Entries for locating text and elements
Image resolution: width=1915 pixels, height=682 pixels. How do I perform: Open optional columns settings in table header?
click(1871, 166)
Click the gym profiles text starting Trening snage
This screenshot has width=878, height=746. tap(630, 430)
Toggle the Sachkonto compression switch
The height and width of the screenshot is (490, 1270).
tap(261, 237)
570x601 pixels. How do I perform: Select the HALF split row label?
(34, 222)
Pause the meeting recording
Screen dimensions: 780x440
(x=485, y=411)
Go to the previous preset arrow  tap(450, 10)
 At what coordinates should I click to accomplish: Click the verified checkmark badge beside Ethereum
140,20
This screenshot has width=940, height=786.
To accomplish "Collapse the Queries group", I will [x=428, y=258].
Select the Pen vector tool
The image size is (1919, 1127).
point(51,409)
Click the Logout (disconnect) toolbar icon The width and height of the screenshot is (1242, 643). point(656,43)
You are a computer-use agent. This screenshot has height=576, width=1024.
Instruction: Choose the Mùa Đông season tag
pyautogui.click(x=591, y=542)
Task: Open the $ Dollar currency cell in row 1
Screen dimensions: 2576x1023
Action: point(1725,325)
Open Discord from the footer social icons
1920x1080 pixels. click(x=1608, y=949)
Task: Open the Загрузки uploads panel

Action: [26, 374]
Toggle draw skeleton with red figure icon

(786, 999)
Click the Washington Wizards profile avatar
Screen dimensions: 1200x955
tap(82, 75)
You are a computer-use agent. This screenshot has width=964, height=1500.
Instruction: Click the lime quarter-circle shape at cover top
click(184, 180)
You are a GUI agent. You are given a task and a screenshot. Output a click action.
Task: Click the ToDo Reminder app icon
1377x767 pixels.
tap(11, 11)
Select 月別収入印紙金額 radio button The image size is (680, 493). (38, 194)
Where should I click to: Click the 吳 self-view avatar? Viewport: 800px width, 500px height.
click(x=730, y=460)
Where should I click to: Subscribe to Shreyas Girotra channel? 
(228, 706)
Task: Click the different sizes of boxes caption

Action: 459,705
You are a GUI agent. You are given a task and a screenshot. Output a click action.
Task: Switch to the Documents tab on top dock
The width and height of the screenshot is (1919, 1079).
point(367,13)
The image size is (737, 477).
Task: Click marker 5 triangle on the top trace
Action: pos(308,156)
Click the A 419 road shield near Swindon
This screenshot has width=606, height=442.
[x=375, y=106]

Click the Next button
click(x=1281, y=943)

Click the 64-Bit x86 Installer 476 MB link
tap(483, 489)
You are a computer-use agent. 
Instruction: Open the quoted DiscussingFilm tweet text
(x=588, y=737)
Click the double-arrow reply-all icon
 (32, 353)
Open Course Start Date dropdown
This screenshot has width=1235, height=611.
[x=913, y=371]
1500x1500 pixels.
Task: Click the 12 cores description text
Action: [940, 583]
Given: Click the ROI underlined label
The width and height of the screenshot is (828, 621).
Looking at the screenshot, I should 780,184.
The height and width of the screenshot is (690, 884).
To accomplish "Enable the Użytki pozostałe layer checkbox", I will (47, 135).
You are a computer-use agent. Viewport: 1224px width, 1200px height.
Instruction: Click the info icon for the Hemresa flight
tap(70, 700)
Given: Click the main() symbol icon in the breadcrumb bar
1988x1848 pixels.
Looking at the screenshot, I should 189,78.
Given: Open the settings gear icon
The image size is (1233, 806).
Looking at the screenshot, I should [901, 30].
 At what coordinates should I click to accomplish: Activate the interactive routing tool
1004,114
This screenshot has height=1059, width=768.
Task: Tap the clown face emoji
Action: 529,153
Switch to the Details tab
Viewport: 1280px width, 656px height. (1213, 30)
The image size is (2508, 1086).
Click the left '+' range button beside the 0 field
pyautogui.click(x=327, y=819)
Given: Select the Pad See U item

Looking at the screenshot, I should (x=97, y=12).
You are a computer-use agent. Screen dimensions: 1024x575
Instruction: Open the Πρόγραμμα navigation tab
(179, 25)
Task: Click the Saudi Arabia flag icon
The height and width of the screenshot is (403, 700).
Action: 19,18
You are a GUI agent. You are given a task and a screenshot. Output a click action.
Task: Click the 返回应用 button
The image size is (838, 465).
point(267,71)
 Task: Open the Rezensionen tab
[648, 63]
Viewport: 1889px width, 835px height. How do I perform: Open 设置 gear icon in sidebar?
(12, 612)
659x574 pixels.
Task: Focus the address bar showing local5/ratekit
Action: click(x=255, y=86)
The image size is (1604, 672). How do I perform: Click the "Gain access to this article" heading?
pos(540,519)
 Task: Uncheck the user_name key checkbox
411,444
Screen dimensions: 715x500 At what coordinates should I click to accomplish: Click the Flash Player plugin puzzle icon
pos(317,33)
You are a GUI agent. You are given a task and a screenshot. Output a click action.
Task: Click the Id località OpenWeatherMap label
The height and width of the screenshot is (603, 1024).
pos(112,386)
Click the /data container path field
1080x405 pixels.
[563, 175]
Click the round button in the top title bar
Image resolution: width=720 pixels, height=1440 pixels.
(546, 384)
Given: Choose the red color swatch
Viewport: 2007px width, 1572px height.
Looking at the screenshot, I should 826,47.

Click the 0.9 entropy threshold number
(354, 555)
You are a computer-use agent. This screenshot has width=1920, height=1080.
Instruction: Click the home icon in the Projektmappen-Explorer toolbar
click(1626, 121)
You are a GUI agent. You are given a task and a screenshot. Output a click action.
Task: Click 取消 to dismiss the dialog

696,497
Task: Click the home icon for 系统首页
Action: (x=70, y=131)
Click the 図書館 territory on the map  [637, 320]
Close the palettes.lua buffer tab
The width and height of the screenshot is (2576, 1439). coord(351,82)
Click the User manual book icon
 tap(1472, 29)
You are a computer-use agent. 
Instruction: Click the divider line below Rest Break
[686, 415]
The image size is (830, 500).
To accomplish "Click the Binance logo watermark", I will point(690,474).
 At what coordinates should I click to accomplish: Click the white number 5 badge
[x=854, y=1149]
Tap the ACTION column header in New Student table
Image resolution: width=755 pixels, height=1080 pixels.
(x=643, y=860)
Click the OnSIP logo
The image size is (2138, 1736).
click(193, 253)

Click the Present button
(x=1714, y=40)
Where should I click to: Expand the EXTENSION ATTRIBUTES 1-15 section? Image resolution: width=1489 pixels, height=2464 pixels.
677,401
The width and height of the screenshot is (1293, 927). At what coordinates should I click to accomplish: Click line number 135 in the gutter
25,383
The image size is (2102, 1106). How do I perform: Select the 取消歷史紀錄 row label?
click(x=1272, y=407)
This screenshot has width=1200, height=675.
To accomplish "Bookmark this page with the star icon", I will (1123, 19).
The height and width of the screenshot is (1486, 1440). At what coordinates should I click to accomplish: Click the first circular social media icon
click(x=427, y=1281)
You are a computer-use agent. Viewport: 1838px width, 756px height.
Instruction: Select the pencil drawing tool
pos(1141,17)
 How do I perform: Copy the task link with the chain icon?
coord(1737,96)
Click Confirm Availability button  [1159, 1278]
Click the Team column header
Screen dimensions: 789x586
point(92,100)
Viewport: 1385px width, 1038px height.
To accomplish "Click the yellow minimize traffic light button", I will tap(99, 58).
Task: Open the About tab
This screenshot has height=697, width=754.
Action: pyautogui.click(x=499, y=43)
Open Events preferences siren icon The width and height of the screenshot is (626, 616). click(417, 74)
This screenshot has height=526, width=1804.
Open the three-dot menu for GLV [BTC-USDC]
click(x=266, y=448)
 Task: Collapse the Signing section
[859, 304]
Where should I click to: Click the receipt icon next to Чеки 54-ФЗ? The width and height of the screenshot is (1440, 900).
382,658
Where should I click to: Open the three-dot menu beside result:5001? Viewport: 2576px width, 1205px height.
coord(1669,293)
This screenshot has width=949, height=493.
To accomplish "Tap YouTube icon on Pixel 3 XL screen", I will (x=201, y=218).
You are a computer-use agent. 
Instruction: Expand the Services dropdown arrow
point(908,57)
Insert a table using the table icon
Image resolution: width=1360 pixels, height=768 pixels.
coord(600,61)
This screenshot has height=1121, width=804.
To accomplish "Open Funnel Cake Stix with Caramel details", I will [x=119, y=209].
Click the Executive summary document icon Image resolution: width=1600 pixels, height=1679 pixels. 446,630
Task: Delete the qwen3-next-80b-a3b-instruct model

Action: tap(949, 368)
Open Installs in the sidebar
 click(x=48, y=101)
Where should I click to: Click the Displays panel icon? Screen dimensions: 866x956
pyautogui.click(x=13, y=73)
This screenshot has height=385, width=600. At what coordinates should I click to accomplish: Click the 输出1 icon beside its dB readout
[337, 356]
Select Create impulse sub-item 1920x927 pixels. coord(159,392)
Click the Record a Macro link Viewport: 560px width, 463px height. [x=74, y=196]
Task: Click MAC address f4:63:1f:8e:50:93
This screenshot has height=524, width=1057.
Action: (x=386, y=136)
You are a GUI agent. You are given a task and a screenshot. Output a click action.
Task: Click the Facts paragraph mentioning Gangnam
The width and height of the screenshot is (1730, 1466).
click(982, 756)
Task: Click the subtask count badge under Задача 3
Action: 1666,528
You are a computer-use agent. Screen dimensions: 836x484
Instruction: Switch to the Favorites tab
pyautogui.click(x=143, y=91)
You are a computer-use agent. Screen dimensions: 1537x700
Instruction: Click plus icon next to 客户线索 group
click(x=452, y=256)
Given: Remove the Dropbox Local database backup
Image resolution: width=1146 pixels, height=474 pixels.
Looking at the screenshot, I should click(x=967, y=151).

WHAT TO DO
Reproduce the entries starting at the line containing "Click the Team column header" and ending at the line containing "Open Events preferences", with "traffic light" renamed to "window control" and everything else left unchanged.

COMPLETE ANSWER
Click the Team column header
Screen dimensions: 789x586
point(92,100)
Viewport: 1385px width, 1038px height.
To accomplish "Click the yellow minimize window control button", I will tap(99, 58).
Task: Open the About tab
This screenshot has height=697, width=754.
Action: pyautogui.click(x=499, y=43)
Open Events preferences siren icon The width and height of the screenshot is (626, 616). click(417, 74)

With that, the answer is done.